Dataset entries
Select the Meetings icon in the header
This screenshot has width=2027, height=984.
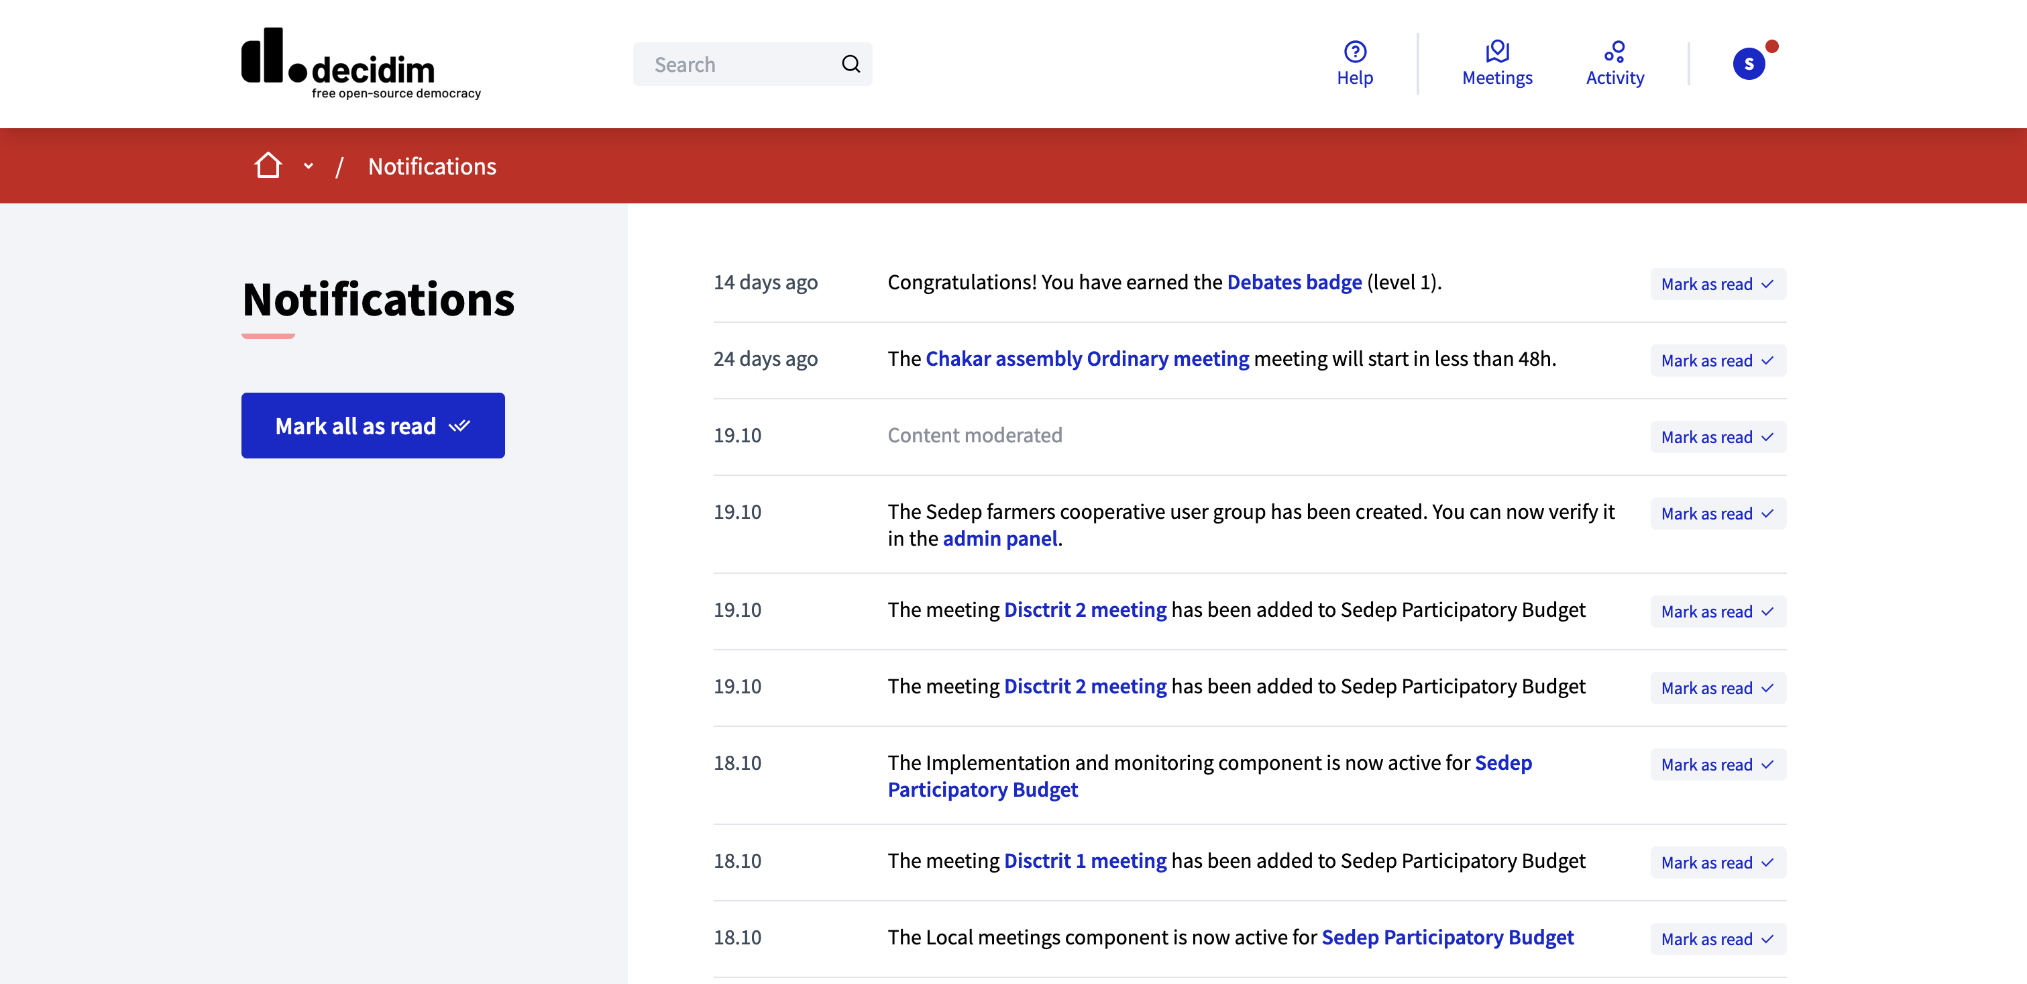1497,50
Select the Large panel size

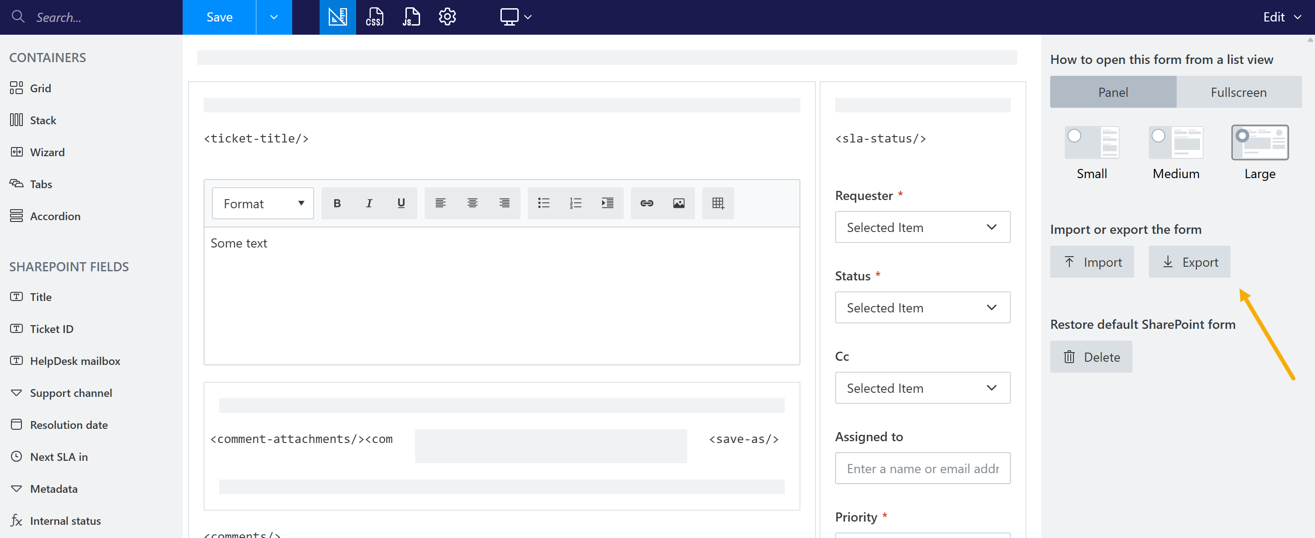point(1243,136)
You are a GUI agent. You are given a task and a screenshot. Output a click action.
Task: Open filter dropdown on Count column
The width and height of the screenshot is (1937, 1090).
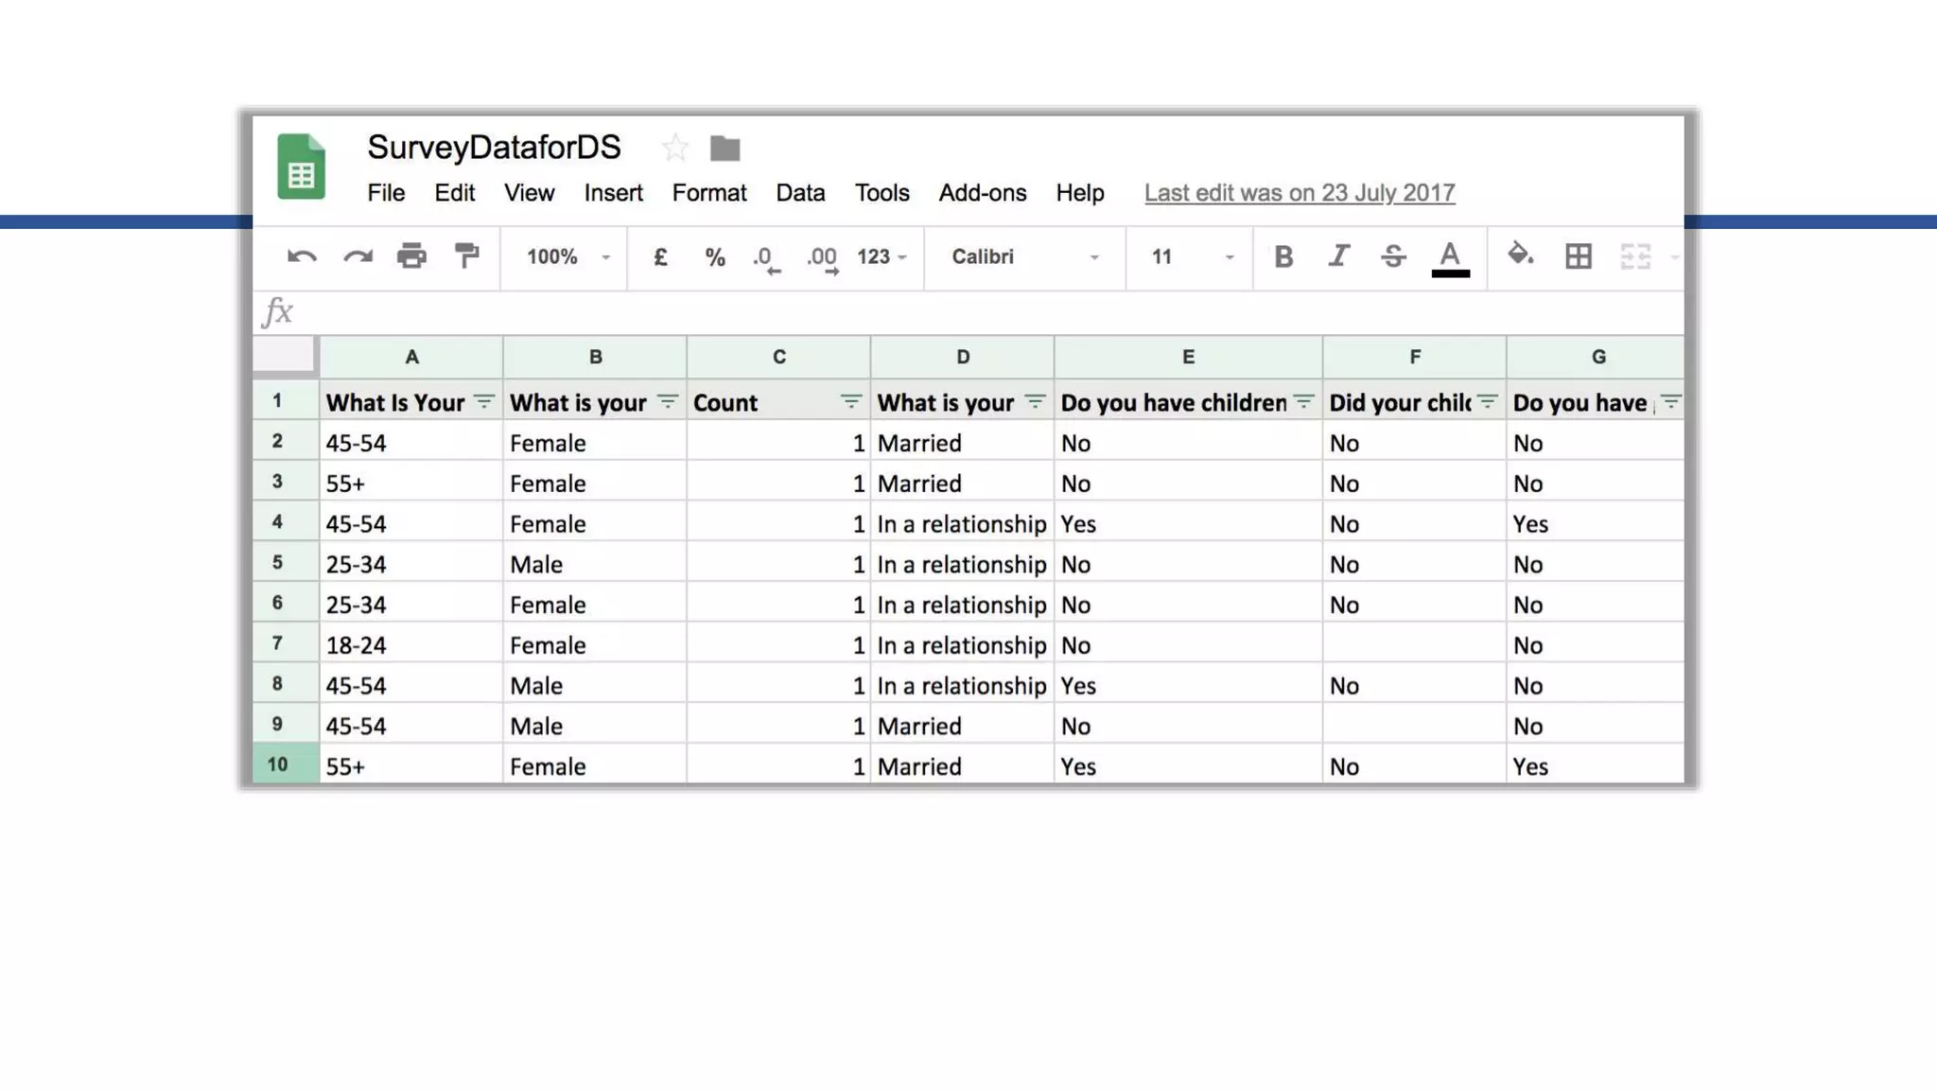850,402
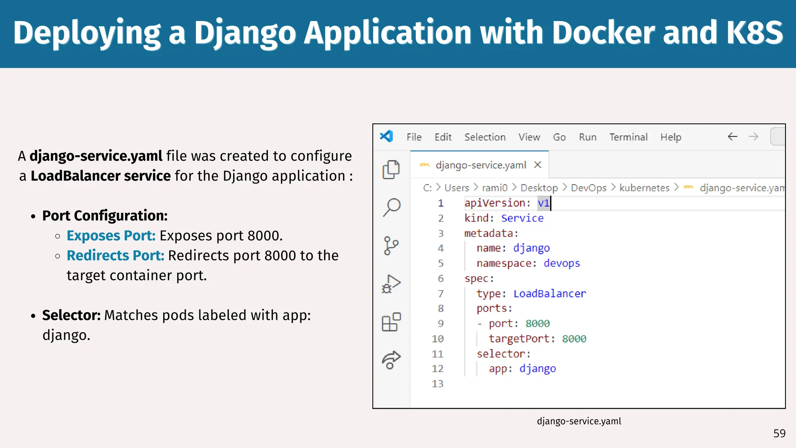Open the Explorer files icon
The image size is (796, 448).
pyautogui.click(x=391, y=170)
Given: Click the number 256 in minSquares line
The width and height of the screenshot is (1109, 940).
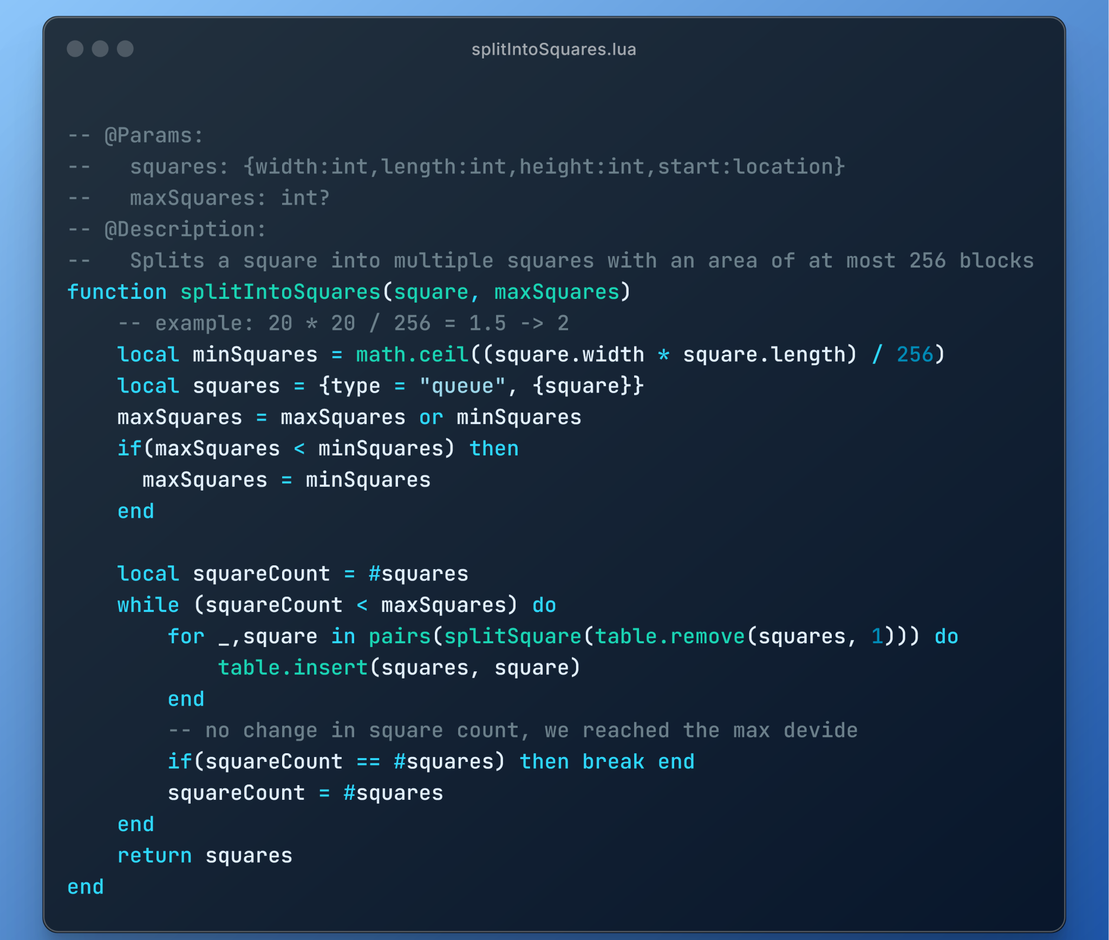Looking at the screenshot, I should coord(915,355).
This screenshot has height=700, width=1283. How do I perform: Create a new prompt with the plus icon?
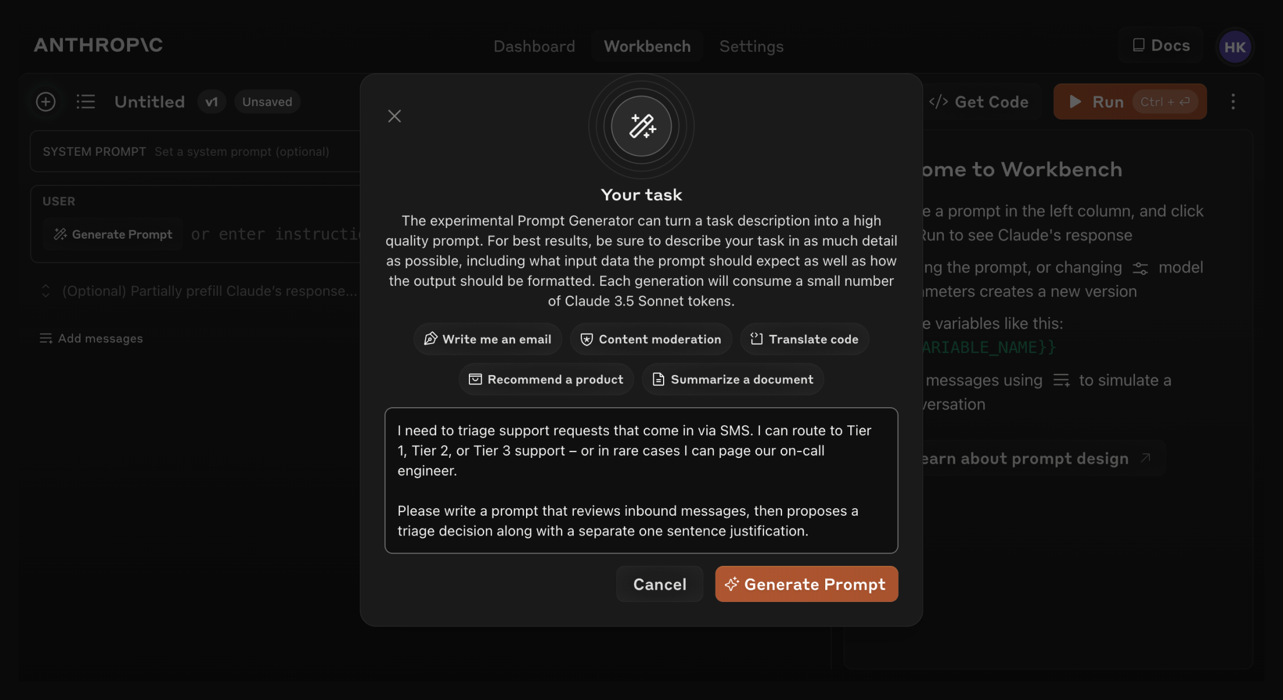(x=45, y=102)
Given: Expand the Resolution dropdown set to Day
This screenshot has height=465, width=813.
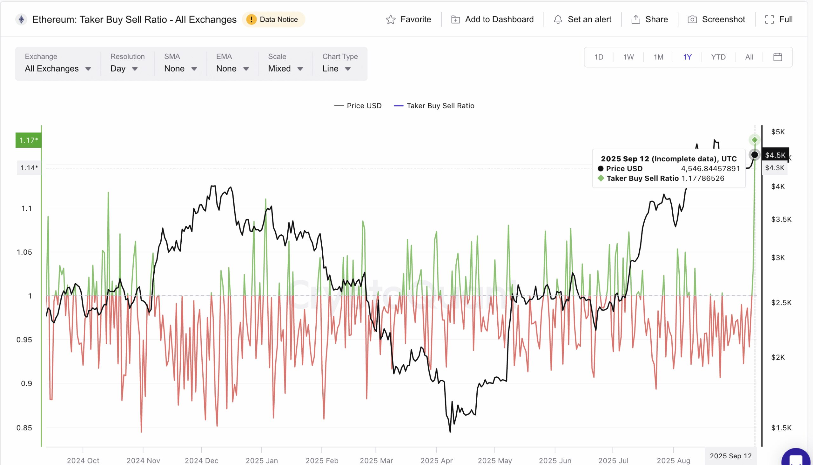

> **What the task asks**
Look through the records above and please copy every line in which the string "dropdown" occurs.

> **Answer to the exercise**
Task: Open filter dropdown on Count column
Given: Expand the Resolution dropdown set to Day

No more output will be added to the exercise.